Work to complete —
Lay out the data below as a numbered list, from the first line through the line containing "point(583,180)", with both of those lines included and blank lines omitted.

(Items listed in a dataset)
# # # #

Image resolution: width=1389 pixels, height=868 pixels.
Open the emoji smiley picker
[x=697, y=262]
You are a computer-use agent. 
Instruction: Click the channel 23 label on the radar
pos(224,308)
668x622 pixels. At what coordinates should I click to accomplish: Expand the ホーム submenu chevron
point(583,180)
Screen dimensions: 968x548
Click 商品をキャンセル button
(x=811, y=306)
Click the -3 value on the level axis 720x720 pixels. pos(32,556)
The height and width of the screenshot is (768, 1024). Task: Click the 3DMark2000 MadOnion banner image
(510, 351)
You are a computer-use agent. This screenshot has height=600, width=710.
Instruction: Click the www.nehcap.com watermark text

# # # #

Expected answer —
1. Image resolution: width=1389 pixels, height=868 pixels.
2. Open the emoji smiley picker
3. [x=697, y=262]
4. You are a computer-use agent. 
5. Instruction: Click the channel 23 label on the radar
6. pos(224,308)
7. 668x622 pixels. At what coordinates should I click to accomplish: Expand the ホーム submenu chevron
8. point(583,180)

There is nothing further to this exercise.